Hospital trustee Lee Martin said the hospital board was not told of the RAC audits until August, when the hospital received its big hit.

However, since August, the hospital has had a contractor to appeal and monitor RAC audits, Martin said.

NRMC Chief Financial Officer Charles Mock said the appeal process for the RAC audits prior to August was unorganized.

“We didn’t have things in place to fight it,” he said. “Our approach wasn’t organized enough to do it at the time, but the person who can answer for that at this time is not here anymore.”

Mock’s statement was an apparent allusion to former hospital chief executive officer Bill Heburn, and Supervisor Mike Lazarus responded by saying he’d had problems getting past audits from Heburn.

Heburn retired in October.

NRMC CEO Donny Rentfro said RAC audits are an ongoing process, and have been since 2009.

“Every month they have an opportunity to request an additional number of patient records that are reviewed,” Rentfro said. “This year they have aggressively expanded and accelerated that process.”

King said the audit was given with the highest level of assurance that could be provided on a set of financial statements.

The audit came with no significant changes in accounting practices or unusual transactions noted, he said.

The hospital’s long-term debt decreased by approximately $851,000 as a result of making bond payments, King said.

However, the hospital had a 5-percent reduction in patient inflow and a $916,000 decrease in gross patient revenue.

Likewise, the hospital was reimbursed less for outpatient procedures in 2013 due to changes in hospital reimbursement law, King said.

The hospital also spent $2 million to convert to electronic records, he said.

Williams said the hospital will receive some reimbursement for the funds spent converting to electronic records.

“Mississippi currently has more hospitals that have operating losses than they do operating excesses,” Williams said. “Last year, that was 52 percent of hospitals; I haven’t seen the numbers for this year, but I would suspect it is north of that today.”

During the meeting, Lazarus asked what the hospital’s plan is if the federal court appoints a patient care ombudsman during a bankruptcy hearing this week.

The ombudsman’s duty would be to oversee hospital finances to ensure a continuity of patient care. The county has a contract with Healthcare Management Partners for  similar oversight now.

“I don’t want to get in a position where we are paying two people,” Lazarus said.

NRMC attorney Walter Brown asked for the board to enter into executive session to discuss the matter.

Supervisor Calvin Butler made a motion to enter into executive session, but other board members hesitated to second it. After a moment, Lazarus seconded the motion.

Butler and Supervisor Angela Hutchins voted to enter into executive session, but Carter voted against it.

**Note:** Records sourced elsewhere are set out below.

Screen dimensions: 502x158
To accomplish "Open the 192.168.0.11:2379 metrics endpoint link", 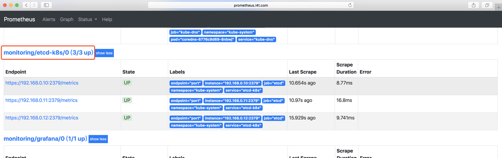I will click(x=41, y=100).
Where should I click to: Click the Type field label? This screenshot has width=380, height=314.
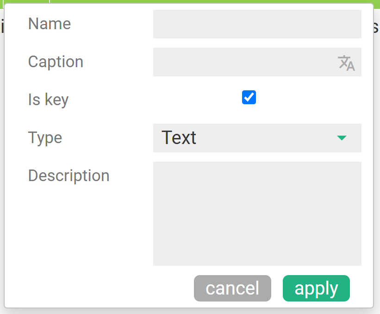click(x=45, y=138)
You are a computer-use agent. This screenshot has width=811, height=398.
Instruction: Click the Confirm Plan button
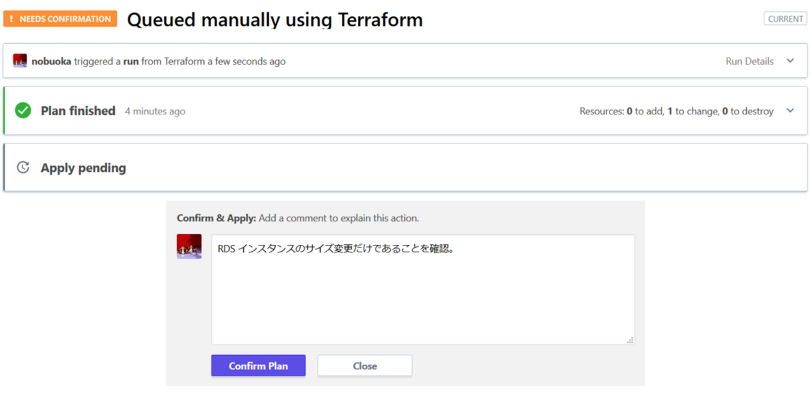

Lazarus voted for the motion after a moment’s hesitation, telling Carter, “You’ve put me on the spot.”

Supervisor Darryl Grennell was not present.

After the meeting, Lazarus said he did not want the discussion to be in executive session but believed he would not have been able to get the information he wanted without entering into the session. “The meeting would have ended and everyone would have walked out,” he said.

Adams County board attorney Scott Slover said the two boards also discussed an asset purchase agreement the hospital’s prospective buyer had submitted.

The hospital has entered into a letter of intent — a formal but not final step — with a potential buyer, and is in the process of negotiating a final asset purchase agreement before taking the hospital to auction.

If no one outbids the negotiated asset purchase agreement, the hospital will automatically be sold to the buyer.

At the end of the meeting, both boards voted to accept and ratify the audit.